There is a cliché about projects with plenty of moving parts, but Gulf District Schools are taking the concept to a new level.
With work ongoing on the roofs at both high schools, with running tracks being demolished and replaced at both ends of the county, the Gulf County School Board moved ahead last week with what could be a $20 million project to rehabilitate school sites that are 50 years of age and older.
The board approved opening up negotiations on a $20 million line of credit with Bank of America, 15 years at 2.23 percent, to fund a multi-phase project overseen by Johnson Controls.
The approval committed the board to nothing more than opening those negotiations.
Johnson Controls provided the winning proposal for the overall project after the district released a Request for Proposals (RFQ) for the project under a state statute that governs such an extensive project.
Johnson also shopped the project to lenders and identified the Bank of America proposal as the best.
“We were blessed in that Hurricane Michael did not wipe out our facilities,” said Superintendent of Schools Jim Norton. “But the hurricane did damage and a lot of things need to be addressed.

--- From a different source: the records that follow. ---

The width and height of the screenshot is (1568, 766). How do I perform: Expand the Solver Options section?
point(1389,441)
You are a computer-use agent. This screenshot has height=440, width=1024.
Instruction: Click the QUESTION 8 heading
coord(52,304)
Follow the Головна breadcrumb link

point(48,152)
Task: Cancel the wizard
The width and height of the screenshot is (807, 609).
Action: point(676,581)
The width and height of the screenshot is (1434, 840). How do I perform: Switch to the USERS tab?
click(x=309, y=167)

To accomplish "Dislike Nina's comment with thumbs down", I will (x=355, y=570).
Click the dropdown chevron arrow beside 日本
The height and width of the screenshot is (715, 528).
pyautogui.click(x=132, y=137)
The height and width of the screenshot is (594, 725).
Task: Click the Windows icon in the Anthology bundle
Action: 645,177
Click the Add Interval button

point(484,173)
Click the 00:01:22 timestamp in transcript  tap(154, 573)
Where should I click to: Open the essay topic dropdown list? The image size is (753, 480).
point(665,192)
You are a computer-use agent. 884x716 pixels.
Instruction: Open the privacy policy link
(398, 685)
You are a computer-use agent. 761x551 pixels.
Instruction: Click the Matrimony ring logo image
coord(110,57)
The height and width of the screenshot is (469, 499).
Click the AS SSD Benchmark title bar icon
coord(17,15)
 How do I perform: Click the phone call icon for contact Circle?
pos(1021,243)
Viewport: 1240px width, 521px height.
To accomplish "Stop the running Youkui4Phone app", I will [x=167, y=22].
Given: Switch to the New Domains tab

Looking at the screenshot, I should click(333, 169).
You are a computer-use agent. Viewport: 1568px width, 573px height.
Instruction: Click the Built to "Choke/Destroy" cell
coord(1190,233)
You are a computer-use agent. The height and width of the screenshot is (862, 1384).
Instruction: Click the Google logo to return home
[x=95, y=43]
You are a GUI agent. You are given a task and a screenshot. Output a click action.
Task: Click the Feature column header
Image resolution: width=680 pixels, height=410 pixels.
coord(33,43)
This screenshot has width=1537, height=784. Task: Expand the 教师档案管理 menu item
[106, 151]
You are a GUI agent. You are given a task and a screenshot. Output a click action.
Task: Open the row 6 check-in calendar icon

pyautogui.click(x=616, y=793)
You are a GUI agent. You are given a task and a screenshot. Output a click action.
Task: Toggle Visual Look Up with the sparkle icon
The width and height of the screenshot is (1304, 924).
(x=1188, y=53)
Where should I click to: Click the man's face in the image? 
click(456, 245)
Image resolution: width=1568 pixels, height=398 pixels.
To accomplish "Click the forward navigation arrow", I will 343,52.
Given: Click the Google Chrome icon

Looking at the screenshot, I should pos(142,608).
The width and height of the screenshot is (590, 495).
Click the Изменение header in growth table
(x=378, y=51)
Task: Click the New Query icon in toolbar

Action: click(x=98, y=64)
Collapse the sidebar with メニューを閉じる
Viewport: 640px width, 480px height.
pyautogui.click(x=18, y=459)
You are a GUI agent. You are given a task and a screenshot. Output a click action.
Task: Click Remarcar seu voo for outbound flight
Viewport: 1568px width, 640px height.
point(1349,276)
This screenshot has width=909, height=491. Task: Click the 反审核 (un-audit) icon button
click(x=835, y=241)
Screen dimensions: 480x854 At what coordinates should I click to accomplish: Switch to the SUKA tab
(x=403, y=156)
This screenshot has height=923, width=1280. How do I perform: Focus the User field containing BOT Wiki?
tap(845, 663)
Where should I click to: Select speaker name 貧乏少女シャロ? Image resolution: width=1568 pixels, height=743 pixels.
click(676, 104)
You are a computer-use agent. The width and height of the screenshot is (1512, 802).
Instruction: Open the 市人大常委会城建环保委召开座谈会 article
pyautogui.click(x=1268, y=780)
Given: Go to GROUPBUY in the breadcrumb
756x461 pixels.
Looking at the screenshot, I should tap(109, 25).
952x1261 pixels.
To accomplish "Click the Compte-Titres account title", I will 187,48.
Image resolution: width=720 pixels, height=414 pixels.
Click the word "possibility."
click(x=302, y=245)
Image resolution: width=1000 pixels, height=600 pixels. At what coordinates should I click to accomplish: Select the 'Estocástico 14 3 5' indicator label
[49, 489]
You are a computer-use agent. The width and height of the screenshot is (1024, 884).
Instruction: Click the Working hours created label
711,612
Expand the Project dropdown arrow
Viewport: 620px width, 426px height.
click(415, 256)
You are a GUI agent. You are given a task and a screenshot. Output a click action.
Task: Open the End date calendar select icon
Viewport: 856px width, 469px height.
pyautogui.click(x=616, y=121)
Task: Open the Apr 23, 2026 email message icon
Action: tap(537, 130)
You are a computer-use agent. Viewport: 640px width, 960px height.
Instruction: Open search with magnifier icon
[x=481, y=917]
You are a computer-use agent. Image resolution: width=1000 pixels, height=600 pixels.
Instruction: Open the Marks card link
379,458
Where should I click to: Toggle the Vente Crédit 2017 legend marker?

“We had to have a game plan.”
Norton added that the district, in insurance and FEMA claims, is already facing some $20 million in damages; the long-term project with Johnson Controls is a separate piece of the puzzle.
The line of credit with Bank of America allows the district to tackle the proposed work in phases.
“We are undertaking about $50 million in improvements to our facilities and I don’t think a lot of people realize it,” Norton said.
And, the goal is that savings realized by the improvements and efficiencies brought to operations will assist in paying down any debt incurred, Norton said, adding the district has a $1.1 million Volunteer Florida grant that will be a portion of the overall economic pie, though the money availability expires in October.
“We want to deliver reliability, efficiency, functionality and maintainability,” said Justin Newbern with Johnson Controls.
Johnson Controls will provide a detailed proposal on the first phase of the project in late March, that phase focused on the central energy plants of both high schools.
“Everything we are looking at (is) badly needed,” Newbern said. “This is an opportunity for the board to be proactive.
“We have a lot to do between now and March. It is a very detailed project.”
Johnson Controls will completely replace heating and air conditioning systems at both high schools.
The work would include combining and moving chilling units at Wewahitchka Jr./Sr. High School, replacing essential units at Port St. Joe Jr./Sr. High School to eliminate the need for a rental chiller costing the district thousands each month.
Some of that equipment dates to 1967, said Woody Borders, the district’s maintenance supervisor.
The project will also include changing out the equipment where electrical comes into each building and design and construct new energy management systems.
Lighting will be replaced with more energy-efficient LED lights and the new energy system will allow temperature to be controlled in each individual classroom.
“That will be a big deal for teachers and students,” said school board member Ruby Knox, noting that during her teaching days one classroom could be cold while next door the classroom was too hot.
Johnson Controls will provide training to district workers on all the new equipment and systems.
In addition, the project will involve bringing uniformity and efficiency to plumbing, even down to rest room features, and sealing, or replacing, doors and windows for more energy efficiency.
The timeline would be to finish the energy plant work by October 2020 so that the district does not lose the grant funding and to perform the bulk of the work during the summer while schools are empty.
The entire first phase, which would also include rehabbing the roofs in the administration building, would be completed in summer 2021, Newbern said.